Seniorka nie ukrywa, że mówiąc o miłości ma na myśli też seks. Nie rozumie, dlaczego niektórzy uznają to za temat tabu.
- Nie wstydzę się rozmawiać o seksie. Myślę, że dopóki nasze hormony buzują i dopóki nasze ciało upomina się o seks, to dlaczego nie sprawiać sobie również przyjemności w postaci zbliżeń seksualnych? - wyjaśnia.
Pani Iwona nie traktuje seksu tylko jako przyjemności, ale również jako oznakę czułości i oddania partnerowi.
- Dla mnie to nie tylko jest wymiana dotyku ciała, ale przede wszystkim dotknięcie dusz i przekazanie partnerowi czegoś, co utwierdza go w miłości, która może go wzmacniać i dodawać energii i większego apetytu na życie - podsumowuje.

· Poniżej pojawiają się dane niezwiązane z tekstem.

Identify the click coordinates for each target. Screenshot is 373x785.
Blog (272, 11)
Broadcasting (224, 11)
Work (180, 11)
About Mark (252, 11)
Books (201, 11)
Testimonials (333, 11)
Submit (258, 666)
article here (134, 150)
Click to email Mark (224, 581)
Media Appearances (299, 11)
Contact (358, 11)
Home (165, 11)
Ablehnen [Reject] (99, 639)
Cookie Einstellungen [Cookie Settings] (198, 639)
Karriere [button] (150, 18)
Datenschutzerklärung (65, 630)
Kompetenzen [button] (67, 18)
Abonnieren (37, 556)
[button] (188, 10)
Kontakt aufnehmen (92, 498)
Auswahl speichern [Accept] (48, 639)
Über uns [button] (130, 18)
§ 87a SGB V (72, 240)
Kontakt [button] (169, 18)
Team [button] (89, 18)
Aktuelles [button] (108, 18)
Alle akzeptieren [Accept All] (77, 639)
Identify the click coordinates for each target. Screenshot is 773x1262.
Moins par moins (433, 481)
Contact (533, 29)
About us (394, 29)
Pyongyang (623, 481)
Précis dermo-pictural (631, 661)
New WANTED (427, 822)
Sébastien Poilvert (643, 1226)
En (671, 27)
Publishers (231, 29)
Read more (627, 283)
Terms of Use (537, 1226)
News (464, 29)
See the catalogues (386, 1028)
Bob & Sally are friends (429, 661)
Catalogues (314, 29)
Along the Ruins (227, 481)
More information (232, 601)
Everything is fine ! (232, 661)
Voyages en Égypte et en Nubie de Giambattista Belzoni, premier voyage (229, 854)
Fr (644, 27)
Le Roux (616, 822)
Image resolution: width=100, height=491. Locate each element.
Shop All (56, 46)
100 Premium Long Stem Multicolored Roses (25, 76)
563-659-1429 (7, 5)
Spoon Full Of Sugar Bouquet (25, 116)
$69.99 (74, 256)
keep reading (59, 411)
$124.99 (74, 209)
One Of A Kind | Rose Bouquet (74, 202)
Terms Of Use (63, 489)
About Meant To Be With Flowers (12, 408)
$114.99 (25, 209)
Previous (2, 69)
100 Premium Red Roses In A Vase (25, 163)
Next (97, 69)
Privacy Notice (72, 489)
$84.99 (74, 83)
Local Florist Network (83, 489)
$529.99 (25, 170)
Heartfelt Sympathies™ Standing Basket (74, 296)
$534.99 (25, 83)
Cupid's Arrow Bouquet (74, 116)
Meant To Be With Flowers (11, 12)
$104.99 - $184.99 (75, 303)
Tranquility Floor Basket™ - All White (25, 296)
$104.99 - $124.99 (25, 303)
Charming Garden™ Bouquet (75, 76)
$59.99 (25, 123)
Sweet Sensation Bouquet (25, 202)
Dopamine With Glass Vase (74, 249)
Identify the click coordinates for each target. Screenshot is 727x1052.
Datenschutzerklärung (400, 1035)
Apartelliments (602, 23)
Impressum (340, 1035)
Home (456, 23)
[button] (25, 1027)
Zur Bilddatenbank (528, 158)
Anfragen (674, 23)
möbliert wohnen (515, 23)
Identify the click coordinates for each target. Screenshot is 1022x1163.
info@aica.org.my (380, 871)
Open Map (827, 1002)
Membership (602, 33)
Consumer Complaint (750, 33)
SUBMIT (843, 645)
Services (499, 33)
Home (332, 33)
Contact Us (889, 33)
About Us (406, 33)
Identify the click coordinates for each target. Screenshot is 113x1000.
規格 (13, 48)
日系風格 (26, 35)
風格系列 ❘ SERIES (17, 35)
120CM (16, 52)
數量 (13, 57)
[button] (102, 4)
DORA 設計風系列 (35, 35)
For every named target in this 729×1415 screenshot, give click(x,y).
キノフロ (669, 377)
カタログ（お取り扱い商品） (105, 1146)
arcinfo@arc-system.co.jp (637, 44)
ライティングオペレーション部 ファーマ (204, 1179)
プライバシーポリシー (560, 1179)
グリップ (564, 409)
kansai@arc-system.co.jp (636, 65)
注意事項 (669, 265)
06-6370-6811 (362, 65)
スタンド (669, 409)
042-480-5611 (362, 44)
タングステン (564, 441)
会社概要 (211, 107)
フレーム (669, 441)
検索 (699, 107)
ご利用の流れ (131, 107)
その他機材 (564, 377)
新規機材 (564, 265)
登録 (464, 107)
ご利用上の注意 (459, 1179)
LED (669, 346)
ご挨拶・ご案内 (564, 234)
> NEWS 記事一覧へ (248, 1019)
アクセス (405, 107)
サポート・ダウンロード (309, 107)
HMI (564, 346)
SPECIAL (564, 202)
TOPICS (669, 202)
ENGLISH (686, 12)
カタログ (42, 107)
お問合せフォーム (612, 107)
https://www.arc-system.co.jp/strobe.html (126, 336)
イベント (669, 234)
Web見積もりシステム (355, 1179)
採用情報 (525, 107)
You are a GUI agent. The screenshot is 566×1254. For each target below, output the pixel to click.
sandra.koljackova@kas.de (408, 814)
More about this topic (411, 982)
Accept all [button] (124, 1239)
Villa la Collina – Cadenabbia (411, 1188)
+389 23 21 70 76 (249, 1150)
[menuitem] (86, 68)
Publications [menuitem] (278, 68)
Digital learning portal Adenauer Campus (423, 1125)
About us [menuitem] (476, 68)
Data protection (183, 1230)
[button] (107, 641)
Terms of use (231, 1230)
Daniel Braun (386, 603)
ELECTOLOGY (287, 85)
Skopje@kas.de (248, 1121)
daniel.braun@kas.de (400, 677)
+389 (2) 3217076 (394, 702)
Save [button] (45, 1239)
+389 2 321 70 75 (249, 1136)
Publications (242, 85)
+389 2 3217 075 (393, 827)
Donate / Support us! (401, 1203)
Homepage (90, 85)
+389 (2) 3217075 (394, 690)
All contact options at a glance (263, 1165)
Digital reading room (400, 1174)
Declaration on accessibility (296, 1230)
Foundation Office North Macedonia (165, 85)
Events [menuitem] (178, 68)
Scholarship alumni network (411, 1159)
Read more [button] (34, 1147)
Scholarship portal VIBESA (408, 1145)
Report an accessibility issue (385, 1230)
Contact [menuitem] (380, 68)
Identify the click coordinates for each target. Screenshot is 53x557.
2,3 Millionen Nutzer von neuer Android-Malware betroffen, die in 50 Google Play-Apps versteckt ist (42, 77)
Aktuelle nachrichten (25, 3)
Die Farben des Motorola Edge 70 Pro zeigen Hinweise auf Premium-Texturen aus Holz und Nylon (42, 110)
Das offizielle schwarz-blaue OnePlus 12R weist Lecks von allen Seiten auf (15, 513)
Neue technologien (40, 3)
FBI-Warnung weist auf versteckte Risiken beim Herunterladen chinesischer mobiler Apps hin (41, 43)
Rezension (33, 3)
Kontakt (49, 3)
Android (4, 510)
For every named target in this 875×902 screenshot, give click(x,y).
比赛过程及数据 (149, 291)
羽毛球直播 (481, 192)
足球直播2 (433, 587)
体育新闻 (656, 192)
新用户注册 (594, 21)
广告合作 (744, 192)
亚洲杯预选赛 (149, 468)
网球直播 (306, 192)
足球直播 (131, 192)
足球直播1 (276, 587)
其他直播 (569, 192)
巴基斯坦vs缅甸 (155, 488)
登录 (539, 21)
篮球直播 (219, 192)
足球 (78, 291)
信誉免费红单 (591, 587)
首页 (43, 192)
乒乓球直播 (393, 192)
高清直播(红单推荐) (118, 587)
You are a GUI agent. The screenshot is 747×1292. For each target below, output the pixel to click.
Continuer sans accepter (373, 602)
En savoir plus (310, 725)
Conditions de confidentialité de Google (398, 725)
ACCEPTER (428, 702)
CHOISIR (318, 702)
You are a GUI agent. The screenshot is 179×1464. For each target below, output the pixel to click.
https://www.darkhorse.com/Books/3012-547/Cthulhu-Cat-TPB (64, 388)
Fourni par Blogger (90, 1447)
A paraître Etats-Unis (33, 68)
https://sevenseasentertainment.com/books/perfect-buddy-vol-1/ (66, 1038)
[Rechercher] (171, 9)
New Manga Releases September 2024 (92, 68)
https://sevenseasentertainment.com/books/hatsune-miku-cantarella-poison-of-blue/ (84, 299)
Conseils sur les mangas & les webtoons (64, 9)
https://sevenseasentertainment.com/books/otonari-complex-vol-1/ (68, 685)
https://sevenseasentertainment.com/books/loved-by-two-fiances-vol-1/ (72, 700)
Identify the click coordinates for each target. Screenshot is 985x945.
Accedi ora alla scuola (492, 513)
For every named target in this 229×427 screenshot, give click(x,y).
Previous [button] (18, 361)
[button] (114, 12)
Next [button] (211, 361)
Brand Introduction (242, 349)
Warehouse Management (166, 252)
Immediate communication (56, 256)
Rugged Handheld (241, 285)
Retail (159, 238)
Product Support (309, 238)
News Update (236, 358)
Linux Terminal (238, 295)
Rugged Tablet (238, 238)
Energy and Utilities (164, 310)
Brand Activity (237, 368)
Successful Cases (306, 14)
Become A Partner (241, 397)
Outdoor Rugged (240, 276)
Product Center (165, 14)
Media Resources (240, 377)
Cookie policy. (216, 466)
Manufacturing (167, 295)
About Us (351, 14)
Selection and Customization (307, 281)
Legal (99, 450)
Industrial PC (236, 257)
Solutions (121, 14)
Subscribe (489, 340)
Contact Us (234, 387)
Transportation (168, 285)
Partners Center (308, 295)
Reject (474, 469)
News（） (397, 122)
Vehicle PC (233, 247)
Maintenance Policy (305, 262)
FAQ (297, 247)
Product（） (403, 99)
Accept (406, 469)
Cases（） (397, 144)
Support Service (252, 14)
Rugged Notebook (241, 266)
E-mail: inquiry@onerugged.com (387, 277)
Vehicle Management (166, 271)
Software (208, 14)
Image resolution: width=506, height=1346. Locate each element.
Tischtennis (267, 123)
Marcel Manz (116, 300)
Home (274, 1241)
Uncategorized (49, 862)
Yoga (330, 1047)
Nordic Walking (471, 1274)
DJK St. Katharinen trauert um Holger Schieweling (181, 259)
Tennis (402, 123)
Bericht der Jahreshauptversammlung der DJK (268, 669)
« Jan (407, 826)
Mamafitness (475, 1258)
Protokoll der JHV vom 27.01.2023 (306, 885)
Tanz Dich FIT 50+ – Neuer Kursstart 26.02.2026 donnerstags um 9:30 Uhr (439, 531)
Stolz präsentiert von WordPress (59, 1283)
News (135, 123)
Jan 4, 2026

Kobieta zdaje sobie sprawę, że nie każda seniorka myśli tak jak ona. Zwraca jednak uwagę na zbawienną rolę fizycznych zbliżeń.
- Wiadomo, że klimakterium u kobiet następuje w różnym wieku, jednak potrzeby, może nie zawsze czysto seksualne, ale samego dotyku, są tak ważne dla nas, że nie powinniśmy się przed tym bronić, a jeżeli uda nam się przeżyć jeszcze coś pięknego w seksie, nie należy przed tym uciekać - apeluje.
Czy w programie "Sanatorium miłości" Iwona poczuła miętę do któregoś z panów?
- Byli "chłopcy"- seniorzy, na których zawiesiłam oko. Proces poznawania się pokaże, czy spotkałam kogoś na dalszą część życia - powiedziała.
Seniorka ma nadzieję, że jeszcze znajdzie miłość.